Così è l’amore. «Il più potente sentimento che abbiamo in corpo è l’amore che dobbiamo consumare fino in fondo sennò marcisce e che, se consumato, rinasce incrementato. Al contrario dell’economia, è la legge del gratis, ma è necessario che questo giacimento amoroso che è in noi, venga richiesto da qualcuno, perché sarai capace di amare te stesso solo nella misura in cui amerai il prossimo. Non a caso nel Levitico e nel Vangelo è scritto, Amerai il prossimo tuo come te stesso e non il contrario».
Il cammino della storia
Richiamando un racconto dal volume Lo specchio nello specchio di Michael Ende, con l’immagine di una carovana impegnata in un viaggio infinito, monsignor Delpini riflette a sua volta. «Perché il mondo si frantuma, perché costruisce e si divide in gruppi che si disprezzano? Eppure c’è una parola che unisce tutte le cose, ma che è andata perduta. Io interpreto la storia umana come un lungo camminare, nei secoli, guidati dalla parola che tiene unite tutte le cose, perché siamo in cerca di un senso come i mendicanti».
Alla domanda di Giovanna su quale possa essere questa parola, De Luca risponde. «La parola è il cammino, come quando è detto che la divinità stende una nuvola per coprire il suo popolo nel deserto, ma il Salmo esattamente dice un tappeto, su cui si può camminare con libertà. La nuvola non serve per proteggere, ma per indicare il cammino nel deserto».
«La parola – aggiunge Delpini – il verbo, in greco, è il logos. All’inizio era il Verbo, il Verbo era presso Dio e il Verbo era Dio, come si legge nel Prologo del Vangelo di Giovanni. La parola che tiene unite tutte le cose non è una filosofia, una dottrina, ma un modo di essere uomini, carne, figli. Questa è la risposta che trovo al bisogno di un significato per il tutto. Gesù si definisce, infatti, non come un risultato, ma come la via, intendendo il percorso umano come una sequela più che una conquista. Il senso del tutto è essere una possibilità di dono e di amore».

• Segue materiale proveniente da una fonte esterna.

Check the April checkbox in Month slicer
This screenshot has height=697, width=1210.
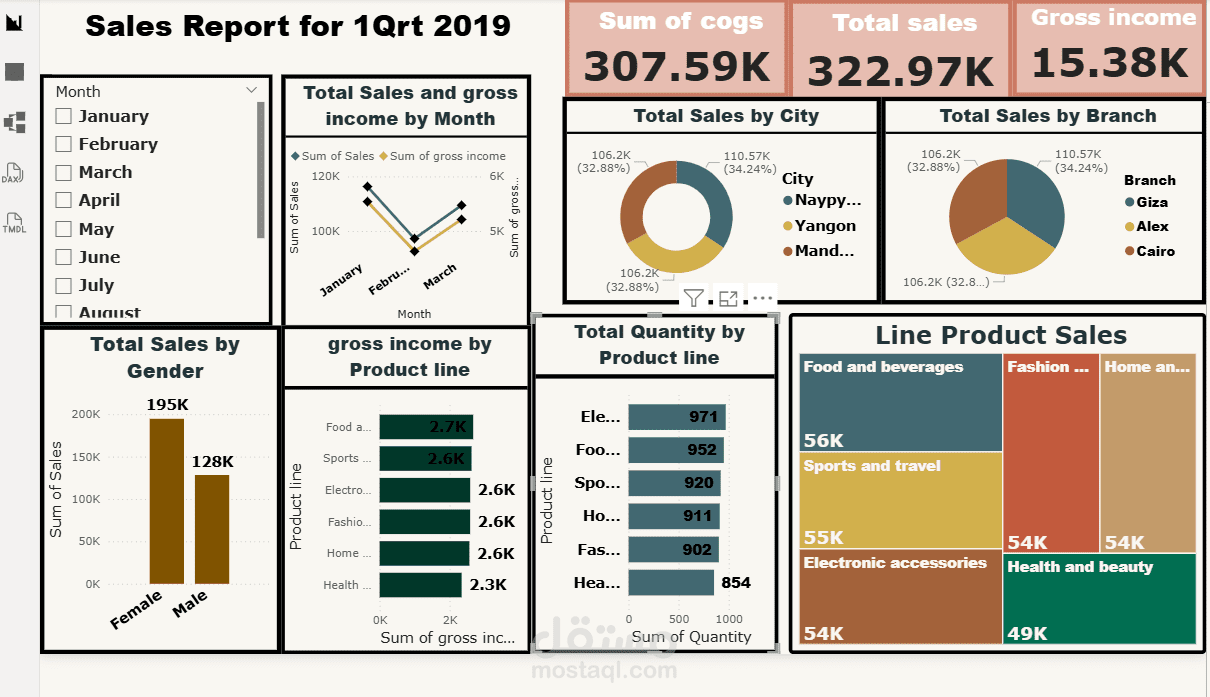[x=65, y=200]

«Credo che non siamo destinati – conclude Delpini – a finire nel nulla, per cui l’esito è la rassegnazione. La parola ci suggerisce che siamo in cammino, con il nome di ciascuno scritto nel libro della vita e non solo su una lapide del cimitero. C’è una terra promessa verso cui andare anche se siamo in questo deserto dove la direzione non è evidente: questa si chiama speranza».